Die Handelskammer Bremen schlägt daher beispielsweise Immobilien- und Standortgemeinschaften (ISG) bzw. neudeutsch Business Improvement Districts (BID) vor, wodurch die Unternehmer vor Ort den eigenen Standort aufwerten können. Dabei erfolgt nach amerikanischem Vorbild eine enge Zusammenarbeit der Grundeigentümer und der Kommune, die als rechtlichen Rahmen eine Satzung erlässt. Entsprechende Möglichkeiten schafft in Bremen das Gesetz zur Stärkung von Einzelhandels- und Dienstleistungszentren.

Die Aufgabe von Planung und Politik wäre daher weniger die Normierung der Sortimente, sondern eher die Abgrenzung einer verkehrsgünstig erschlossenen Fläche, die von ihrer Größe und Lage her geeignet ist. Im Fall Blumenthal müsste man sich also überlegen, ob sich ein Konzept auf den Marktplatz an der Mühlenstraße beschränken lässt oder ob es nicht notwendig ist, weitere Flächen einzubeziehen, die zusätzliche Optionen schaffen. Das gilt nicht zuletzt für die Verkehrsführung (Nowak, S. 29) und die Schaffung von Parkplätzen, durch die beispielsweise ein attraktiver, belebter Marktplatz mit einem hohen Einkaufs- und Freizeitwert erst möglich sein dürfte.
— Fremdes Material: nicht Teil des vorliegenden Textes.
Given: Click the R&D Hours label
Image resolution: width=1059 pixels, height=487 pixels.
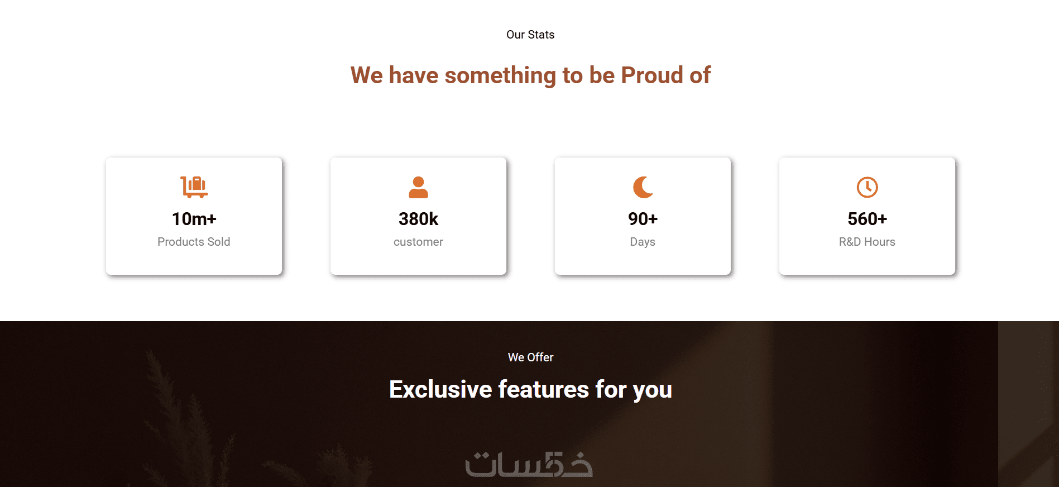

Die Aufgabe des Stadtteilmanagement würde anschließend, wenn eine zweckmäßige Abgrenzung erfolgt ist, vor allem darin bestehen, Impulse statt Vorschriften zu geben, wenn es einmal nötig sein sollte. Handel ist schließlich immer vor allem Wandel, der sich innerhalb eines Rahmen frei entwickeln muss, wenn er für sich und die Einwohner und Konsumenten erfolgreich sein will.

Quellen:
Bremisches Gesetz zur Stärkung von Einzelhandels- und Dienstleistungszentren vom 18. Juli 2006.

Ein Einzelhandelskonzept für Bremen. Für einen starken, markt- und wettbewerbsfähigen Einzelhandel, Handelskammer Bremen, September 2007.

Kommunales  Zentren- und Nahversorgungskonzept Bremen. Leitbild der Stadtentwicklung 2010,  Bremen 2009.

Nowak, Karsten, Stadtteilreport Einzelhandel 2012. Analyse der Einzelhandelssituation in den Stadtteilzentren Bremens, Bremen, Juni 2012.

Regionales Zentren- und Einzelhandelskonzept für die Region Bremen. Fortführung des IMAGE-Moderationsverfahrens. Endbericht, Lörrach 2008.

Stadtteilkonzept Blumenthal. Bericht, Bremen 2007.

Zentren- und nahversorgungsrelevante Sortimente des Einzelhandels in der Stadt Köln, Köln 2008.